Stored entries
--------
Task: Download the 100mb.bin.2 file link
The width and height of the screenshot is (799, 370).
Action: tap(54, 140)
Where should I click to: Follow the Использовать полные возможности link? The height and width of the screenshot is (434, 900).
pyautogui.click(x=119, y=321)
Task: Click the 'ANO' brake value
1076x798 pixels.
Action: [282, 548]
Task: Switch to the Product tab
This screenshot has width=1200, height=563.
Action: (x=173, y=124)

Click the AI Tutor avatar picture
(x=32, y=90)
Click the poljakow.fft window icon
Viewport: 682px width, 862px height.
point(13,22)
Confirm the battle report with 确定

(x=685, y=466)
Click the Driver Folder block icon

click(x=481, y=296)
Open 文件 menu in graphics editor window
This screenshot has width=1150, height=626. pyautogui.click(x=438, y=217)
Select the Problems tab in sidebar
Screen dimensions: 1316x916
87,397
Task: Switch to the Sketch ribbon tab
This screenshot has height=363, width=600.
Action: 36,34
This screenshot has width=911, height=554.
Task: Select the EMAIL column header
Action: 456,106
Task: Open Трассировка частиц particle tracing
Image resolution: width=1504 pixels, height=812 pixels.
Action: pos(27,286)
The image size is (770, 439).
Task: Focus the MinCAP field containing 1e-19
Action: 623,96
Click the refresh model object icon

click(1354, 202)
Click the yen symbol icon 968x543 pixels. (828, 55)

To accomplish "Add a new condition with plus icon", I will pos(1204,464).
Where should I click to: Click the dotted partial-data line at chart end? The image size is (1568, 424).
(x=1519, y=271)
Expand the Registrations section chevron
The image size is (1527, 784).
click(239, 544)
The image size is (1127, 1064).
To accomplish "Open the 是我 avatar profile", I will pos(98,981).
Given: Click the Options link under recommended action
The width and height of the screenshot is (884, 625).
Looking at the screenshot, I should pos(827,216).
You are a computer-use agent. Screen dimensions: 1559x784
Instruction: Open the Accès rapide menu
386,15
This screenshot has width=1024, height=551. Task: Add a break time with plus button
--------
Problem to solve: Output only the count of lines in the data containing "will".

Result of the exercise: 2